Ravenna chiede alle forze politiche impegnate a trovare uno sbocco alla crisi di Governo, di inserire nel programma del futuro Esecutivo la messa a punto di un Piano energetico nazionale che si fondi sulla transizione. "Un piano che sappia tenere assieme il gas, l’energia da fonti alternative, l’economia circolare in un processo di progressiva decarbonizzazione basato sull’alleanza e non sulla contrapposizione. Come del resto accade nei più avanzati Paesi europei. Concordo con le posizioni espresse da Camera di commercio, Confindustria Romagna, Roca, Confimi, associazioni artigiane. e del commercio, da Cgil, Cisl e Uil, quando sottolineano la competitività internazionale assunta dalle aziende del settore energetico ravennate. Grazie all’enorme esperienza acquisita in 70 anni di attività nell’oil&gas, le nostre aziende sono in grado oggi di continuare a operare in questo comparto come in quello delle rinnovabili", scrive in una lettera aperta il vicesindaco Eugenio Fusignani, chiedendo alla Regione Emilia Romagna, alle istituzioni locali, alle associazioni di categoria, ai sindacati e a tutti gli stake holders di farsi portavoce, anche attraverso le proprie rappresentanze nazionali, del "forte messaggio che viene da Ravenna che nel marzo 2019 è sfociato nella partecipata manifestazione di Nazionale di Piazza del Popolo".

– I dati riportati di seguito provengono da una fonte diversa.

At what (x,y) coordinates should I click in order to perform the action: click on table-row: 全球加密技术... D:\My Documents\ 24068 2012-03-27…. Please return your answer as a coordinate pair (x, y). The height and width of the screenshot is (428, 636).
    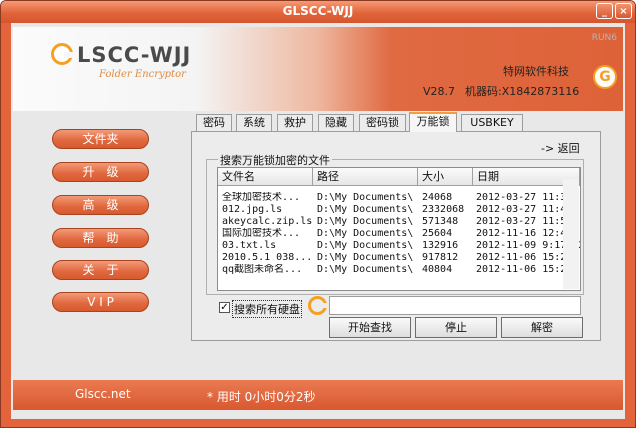
    Looking at the image, I should click on (399, 198).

"Non è un caso che qui operi dal 1950 Eni, e sempre qui si testano importanti progetti per il post-decarbonizzazione come l’energia prodotto dal moto ondoso, dalla cattura e riutilizzo della CO2, quindi l’eolico, il solare - continua Fusignani - E non è un caso che qui a Ravenna l’Università investa con un corso di laurea dedicato ai temi dell’oil&gas e con corsi di scienze ambientali dedicati alla ricerca nel settore energetico. Non c’è altra realtà in Italia con tale know how. Qui possiamo contare sulla vetrina internazionale di Omc, la cui XV edizione si terrà a Ravenna nel 2021, dedicato non a caso al tema: ”Rethinking Energy together: alliances for a sustainable energy future” (“Ripensare l’energia insieme: creare alleanze per un futuro energetico sostenibile”). Sviluppo industriale ed energia sono temi indissolubili, poiché senza l’uno non esisterebbe l’altro. Per questo è necessario che Ravenna si ponga come punta avanzata nella transizione verso uno sviluppo ecosostenibile della città e del paese ma partendo da suo ruolo di città dell’energia e rafforzandolo con i progetti di decarbonizzazione avvalendosi anche delle risorse del Recovery Fund. Ritengo che Ravenna, unita come sempre sul tema energetico, debba farsi sentire proprio in queste ore, perché l’energia della transizione non può non essere alla base di un piano di sviluppo industriale nazionale".